We have analysed deviations from GR with the example of the binary neutron star signal GW170817. A set of 5 non-GR parameters up to and including the 2PN order was introduced into the GW waveform in the TaylorF2 phase approximant. These parameters represent absolute deviations of the post-Newtonian coefficients from their GR values. By using the PyCBC package we computed their posterior density distributions for the simultaneous variation of all these non-GR parameters using uniform prior distributions. Next, diagonalizing their \((5\times 5)\) covariance matrix, we derived linear combinations of these parameters that represent a set of uncorrelated non-GR parameters. This approach allows the first study of each of the new non-GR parameters independently. Each of these uncorrelated parameters corresponds to a covariance matrix principal direction in the 5D subspace of the parameter space.

Our results provide more stringent constraints on GR than those presented in [5, 44, 45]. In comparison to the principal component analysis [56] or the singular value decomposition approach [57] applied to the Fisher matrix, our computations provide a more efficient technique that achieves more stringent constraints on parameters estimation. The reason is that diagonalization of the Fisher matrix followed by the parameters estimation run gives less stringent posteriors as compared to diagonalization of the covariance matrix constructed from the computed data. This is due to requirement of the high SNR value for a good Fisher information matrix estimate. A detailed analysis and comparison of both methods on other GW events may be more informative and requires additional investigation, which is beyond the scope of our paper.

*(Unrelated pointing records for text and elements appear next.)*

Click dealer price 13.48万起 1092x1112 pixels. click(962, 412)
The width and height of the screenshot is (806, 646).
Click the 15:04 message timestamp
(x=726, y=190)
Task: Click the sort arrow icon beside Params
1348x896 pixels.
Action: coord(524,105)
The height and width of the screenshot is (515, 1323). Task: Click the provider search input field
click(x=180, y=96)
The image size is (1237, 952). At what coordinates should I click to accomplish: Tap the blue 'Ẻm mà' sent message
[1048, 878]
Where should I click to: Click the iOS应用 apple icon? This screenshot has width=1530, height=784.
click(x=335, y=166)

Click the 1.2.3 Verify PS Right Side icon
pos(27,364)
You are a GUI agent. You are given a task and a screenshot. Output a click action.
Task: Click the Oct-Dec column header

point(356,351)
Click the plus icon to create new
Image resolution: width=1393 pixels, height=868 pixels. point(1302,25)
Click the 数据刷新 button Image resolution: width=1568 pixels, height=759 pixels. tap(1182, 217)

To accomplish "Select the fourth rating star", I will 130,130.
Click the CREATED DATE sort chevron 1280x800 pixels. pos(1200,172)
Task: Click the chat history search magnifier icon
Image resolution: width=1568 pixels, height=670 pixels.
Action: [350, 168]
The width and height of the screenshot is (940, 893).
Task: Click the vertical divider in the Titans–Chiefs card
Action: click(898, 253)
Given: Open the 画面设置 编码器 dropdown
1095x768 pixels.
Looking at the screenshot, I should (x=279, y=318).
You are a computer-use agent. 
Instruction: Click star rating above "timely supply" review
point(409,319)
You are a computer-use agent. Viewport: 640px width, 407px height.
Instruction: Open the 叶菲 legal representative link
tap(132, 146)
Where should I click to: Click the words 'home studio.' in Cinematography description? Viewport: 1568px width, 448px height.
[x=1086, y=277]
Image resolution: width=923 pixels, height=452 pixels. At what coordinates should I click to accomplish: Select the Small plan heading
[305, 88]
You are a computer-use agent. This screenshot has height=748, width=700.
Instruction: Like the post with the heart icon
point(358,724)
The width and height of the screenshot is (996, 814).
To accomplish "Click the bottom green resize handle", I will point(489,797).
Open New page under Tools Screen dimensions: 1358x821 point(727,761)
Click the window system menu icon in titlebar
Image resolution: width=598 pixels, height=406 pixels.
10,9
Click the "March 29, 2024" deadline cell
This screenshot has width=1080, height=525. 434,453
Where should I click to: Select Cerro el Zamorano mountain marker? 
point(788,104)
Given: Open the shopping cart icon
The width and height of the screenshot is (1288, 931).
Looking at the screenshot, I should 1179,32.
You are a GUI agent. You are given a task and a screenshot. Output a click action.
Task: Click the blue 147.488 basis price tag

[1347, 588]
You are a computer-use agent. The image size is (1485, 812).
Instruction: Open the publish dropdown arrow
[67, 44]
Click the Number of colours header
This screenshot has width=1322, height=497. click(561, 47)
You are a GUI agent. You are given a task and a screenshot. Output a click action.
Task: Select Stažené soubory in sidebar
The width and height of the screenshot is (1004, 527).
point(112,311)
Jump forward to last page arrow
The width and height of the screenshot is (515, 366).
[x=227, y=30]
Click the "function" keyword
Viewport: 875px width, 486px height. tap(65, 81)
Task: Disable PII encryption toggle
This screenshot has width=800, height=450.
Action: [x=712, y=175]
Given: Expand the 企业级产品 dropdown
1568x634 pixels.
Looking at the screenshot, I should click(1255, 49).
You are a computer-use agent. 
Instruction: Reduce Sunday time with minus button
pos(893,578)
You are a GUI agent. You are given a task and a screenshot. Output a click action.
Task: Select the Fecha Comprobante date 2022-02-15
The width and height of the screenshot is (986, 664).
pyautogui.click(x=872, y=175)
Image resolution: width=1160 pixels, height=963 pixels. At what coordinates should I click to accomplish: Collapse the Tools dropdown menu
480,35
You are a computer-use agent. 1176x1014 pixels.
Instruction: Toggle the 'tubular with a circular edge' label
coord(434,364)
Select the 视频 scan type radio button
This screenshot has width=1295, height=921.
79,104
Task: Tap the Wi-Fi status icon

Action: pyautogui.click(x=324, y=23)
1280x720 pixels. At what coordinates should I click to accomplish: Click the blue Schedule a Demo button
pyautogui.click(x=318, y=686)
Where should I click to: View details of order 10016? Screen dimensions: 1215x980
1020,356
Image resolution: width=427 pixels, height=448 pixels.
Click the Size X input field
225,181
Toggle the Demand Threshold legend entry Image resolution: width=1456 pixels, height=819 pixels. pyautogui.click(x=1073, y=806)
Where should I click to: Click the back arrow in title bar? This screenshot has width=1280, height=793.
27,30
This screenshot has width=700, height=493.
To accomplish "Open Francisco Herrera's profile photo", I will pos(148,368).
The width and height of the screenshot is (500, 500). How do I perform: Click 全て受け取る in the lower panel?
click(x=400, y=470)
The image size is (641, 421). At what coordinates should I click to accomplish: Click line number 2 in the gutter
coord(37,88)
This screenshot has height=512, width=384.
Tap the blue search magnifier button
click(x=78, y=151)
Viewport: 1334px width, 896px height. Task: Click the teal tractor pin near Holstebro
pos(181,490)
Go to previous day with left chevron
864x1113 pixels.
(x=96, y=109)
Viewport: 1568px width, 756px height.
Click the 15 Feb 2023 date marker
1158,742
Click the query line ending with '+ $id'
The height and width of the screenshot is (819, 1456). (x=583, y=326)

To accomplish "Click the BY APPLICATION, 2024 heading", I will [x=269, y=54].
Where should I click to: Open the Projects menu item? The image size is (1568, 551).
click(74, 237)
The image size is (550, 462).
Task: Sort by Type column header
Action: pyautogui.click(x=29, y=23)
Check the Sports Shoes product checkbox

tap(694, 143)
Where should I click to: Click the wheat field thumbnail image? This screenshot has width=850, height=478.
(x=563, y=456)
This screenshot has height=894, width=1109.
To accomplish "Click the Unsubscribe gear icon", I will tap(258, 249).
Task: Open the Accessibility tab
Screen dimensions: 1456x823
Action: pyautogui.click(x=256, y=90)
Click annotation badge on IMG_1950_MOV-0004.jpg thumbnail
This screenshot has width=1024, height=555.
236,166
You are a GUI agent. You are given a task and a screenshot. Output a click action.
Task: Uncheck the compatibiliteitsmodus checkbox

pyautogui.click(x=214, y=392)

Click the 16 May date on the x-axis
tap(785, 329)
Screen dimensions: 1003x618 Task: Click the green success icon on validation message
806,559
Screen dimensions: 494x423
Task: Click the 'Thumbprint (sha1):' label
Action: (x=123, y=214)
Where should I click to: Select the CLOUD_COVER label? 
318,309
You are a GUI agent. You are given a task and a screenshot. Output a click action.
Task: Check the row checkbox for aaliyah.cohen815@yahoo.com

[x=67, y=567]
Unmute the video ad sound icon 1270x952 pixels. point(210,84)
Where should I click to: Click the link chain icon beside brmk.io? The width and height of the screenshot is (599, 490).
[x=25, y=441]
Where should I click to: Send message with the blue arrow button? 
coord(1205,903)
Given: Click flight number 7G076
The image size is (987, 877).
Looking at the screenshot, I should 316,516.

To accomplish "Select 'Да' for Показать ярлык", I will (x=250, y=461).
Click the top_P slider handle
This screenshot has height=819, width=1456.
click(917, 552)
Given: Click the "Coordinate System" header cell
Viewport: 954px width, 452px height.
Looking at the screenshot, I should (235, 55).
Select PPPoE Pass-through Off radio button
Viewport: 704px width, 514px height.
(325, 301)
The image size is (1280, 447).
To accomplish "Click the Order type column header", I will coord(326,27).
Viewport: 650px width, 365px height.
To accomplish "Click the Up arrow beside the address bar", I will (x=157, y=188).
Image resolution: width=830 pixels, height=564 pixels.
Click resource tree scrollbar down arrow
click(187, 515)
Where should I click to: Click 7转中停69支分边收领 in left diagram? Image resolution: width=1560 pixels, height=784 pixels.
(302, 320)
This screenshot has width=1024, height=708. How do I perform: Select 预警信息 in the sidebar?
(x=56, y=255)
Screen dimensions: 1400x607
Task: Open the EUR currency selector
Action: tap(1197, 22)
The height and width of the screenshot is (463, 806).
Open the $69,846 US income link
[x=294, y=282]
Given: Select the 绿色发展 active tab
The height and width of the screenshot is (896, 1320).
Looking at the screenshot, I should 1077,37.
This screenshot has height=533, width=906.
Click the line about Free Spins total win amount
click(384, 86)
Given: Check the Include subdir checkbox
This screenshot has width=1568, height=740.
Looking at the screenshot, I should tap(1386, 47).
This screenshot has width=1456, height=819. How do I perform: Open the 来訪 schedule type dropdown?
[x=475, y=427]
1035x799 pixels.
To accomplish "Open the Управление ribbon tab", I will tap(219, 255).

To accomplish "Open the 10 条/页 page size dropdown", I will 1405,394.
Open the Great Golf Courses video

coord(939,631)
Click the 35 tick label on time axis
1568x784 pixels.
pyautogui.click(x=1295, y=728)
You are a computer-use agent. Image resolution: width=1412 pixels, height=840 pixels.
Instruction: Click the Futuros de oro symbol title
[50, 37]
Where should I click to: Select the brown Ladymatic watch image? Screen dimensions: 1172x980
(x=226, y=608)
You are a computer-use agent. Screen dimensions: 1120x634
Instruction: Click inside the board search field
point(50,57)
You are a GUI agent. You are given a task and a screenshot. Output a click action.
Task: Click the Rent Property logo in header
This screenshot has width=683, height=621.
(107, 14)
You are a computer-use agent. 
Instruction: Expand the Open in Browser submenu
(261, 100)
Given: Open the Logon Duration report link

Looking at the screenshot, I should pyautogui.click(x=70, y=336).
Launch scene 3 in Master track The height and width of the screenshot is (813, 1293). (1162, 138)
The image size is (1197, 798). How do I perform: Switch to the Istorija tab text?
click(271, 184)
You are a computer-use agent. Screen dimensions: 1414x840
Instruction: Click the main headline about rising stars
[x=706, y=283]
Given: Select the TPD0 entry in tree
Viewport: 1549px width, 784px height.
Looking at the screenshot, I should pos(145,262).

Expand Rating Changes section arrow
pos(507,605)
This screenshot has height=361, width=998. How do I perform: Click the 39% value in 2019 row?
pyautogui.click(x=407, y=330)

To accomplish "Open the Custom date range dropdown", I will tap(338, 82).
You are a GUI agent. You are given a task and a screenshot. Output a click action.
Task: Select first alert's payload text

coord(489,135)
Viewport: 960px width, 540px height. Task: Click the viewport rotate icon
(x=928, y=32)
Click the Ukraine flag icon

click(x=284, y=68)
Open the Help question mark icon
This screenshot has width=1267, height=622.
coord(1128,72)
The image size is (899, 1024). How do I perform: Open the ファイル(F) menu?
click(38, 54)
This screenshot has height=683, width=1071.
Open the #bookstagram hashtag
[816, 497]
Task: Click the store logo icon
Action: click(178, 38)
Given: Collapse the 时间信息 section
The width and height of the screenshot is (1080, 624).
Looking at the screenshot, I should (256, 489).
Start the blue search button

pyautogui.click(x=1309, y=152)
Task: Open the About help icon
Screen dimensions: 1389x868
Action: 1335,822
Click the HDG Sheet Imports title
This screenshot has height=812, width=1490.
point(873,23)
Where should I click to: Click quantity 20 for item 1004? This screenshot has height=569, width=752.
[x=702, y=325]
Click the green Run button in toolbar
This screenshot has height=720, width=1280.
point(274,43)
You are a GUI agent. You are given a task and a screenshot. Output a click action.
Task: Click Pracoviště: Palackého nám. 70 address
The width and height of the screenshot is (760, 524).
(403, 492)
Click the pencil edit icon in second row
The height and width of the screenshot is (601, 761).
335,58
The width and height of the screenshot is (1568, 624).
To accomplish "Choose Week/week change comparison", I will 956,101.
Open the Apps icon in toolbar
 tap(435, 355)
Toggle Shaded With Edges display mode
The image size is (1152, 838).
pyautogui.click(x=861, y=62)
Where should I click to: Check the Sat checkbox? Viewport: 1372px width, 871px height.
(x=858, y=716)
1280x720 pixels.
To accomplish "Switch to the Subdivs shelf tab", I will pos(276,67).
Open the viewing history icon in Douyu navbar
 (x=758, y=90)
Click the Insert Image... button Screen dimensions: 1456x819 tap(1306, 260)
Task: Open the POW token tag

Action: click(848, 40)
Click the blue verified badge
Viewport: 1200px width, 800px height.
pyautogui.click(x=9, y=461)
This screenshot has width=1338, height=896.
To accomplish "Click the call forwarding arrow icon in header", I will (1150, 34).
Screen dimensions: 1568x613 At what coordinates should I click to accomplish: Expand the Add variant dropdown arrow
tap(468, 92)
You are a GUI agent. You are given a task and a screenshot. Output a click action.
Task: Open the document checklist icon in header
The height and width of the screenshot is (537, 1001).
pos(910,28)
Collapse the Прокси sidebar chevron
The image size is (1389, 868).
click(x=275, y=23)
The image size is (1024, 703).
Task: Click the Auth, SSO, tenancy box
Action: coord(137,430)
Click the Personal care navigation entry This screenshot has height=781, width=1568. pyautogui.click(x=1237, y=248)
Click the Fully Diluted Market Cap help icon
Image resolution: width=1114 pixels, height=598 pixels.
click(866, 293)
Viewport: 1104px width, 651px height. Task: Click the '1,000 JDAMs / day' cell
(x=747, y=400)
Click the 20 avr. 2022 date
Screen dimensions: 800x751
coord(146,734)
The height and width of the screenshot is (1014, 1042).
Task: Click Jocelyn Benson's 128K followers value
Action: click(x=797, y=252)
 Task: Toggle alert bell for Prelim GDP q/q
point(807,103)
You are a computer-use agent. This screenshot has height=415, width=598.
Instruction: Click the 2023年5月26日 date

Although the approach presented here, based on orthogonalisation of the covariance matrix, looks quite promising, one can also analyse a “hybrid method”, that combines both the principal component analysis of the Fisher matrix and the orthogonalisation of the covariance matrix constructed from the computed data. A more detailed study of this possibility is left for future work.

5 Supplementary information

Our manuscript has accompanying supplementary file [64].